He couldn’t take the memories that were still on the way, the ones about Annie’s funeral, the ones about Joanne and Cernunnos and all the other things still lying in my future, but he could take everything up ‘til this minute. He could steal everything about my life that had made it something other than ordinary. My memories unraveled faster an’ faster, re-weaving themselves into a life a lot like my own, except without the touches of magic. I clawed at ‘em, tryin’ ta hold on, knowing it wasn’t right that Annie’s Pop had been a regular fella, but not able to remember what had made him different, an’ then losing hold of the idea that he’d been different at all.
It all fell apart, until the Korean War dreams were just nightmares like anybody got, until that trip we’d finally taken to Pamplona was only a vacation, and didn’t have nothing to do with chasing minotaurs through cobblestone alleys. Until the secret of Annie’s surviving almost being hit by a car was ‘cause she’d tripped over a stone, not ‘cause Cernunnos had knocked her aside, an’ until every last drop of magic had been squeezed outta my life.
Every last drop but Annie. He might be able to take her away from me, but he couldn’t take the magic we’d had together. Her kinda magic was the most ordinary, simple thing anybody ever had. She was the love of my life, and nothing could touch that. I held onta that as tight as I was holding her, and watched the clock click forward another minute.
The way my memory had it, she’d slipped into sleep a long while before death came knocking. But she was leaning forward, breathin’ hard—clear breaths, not coughing—and her muscles were bunching and loosing like she was running with that cheetah, or maybe with the stag. I got the idea the stag was gonna win, ‘cause cheetahs couldn’t keep up their top speed real long, but that was laying the limitations of a real animal on a spirit guide. Whatever was going on with the power animals, they were fighting for Annie, dragging her forward. That was my girl, holding on, making this whole thing her own fight, taking it on her own terms. A bright spark of hope crashed through me. Something was changing. At the last damned minute, just like Cernunnos had said. At the last chance. That was when to make the move.
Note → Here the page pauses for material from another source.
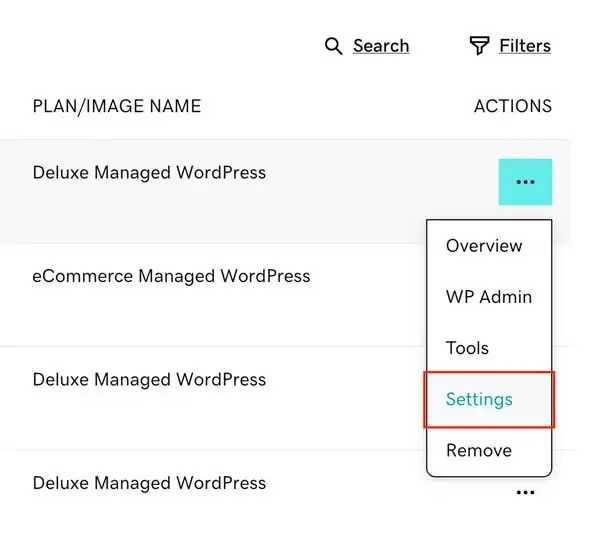600x539 pixels.
Task: Toggle the highlighted teal three-dot actions button
Action: tap(525, 182)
I stood up, barely knowing I was doing it, and said, “Horns,” out loud, calling myself to his attention for the first time in fifty years. “Horns, I donno what’s gonna happen, I got nothin’, I got nothin ’, but we’re in overtime on the clock and my memories are slipping away—”
I was losing what I was saying even as I said it, sometimes wondering who I was even talking to. I sat with Annie again, folding her into my arms and whispering another prayer to the only god I knew. Half the time I didn’t know what I was saying, except I knew I was holding on to hope the same way Annie was. An’ seven minutes after she was s’posed to have left me, a church bell started ringing, marking out the transition into a brand new day. I put my mouth against Annie’s hair, murmuring, “Tis the witching hour of night, doll. Everything changes in the witchin’ hours.”
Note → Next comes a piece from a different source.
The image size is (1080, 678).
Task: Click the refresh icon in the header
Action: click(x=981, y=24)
And Cernunnos came riding, up to the old inn-door.
There was no door on this or any other earth that was gonna stop him from coming in. Truth was, I wasn’t sure how he’d gotten in, poetry or no, ‘cause the wall just kinda melted away as he came through. Him an’ that big silver stallion, filling up our bedroom. It stamped its feet, making the floor rattle, an’ I swear to God that for all of the size of the thing, all of the presence of the god, I couldn’t hardly see either of ‘em. They kept slipping and sliding in my vision like they were imaginary, like they were marching through a dream.
Annie saw him, though, an’ gave a cry that most guys might not want to hear their girls make when another fella is in the room. All kinds of relief was in that sound, and a sob caught in her throat. I couldn’t hear nothin’ beyond that, ‘cause a growl was rising all around, like a big cat with its back up. If Cernunnos was talking, I couldn’t see it, either. There was silver light playing everywhere, an’ the god’s green eyes burning like fire. It was early in the year for him to be riding at all, but his horns were full like a stag’s in its prime, and Annie put her hands out to him—
—and at one minute after midnight, Cernunnos pulled me outta the life I’d been leading, an’ dropped me back into the heart of the Wild Hunt.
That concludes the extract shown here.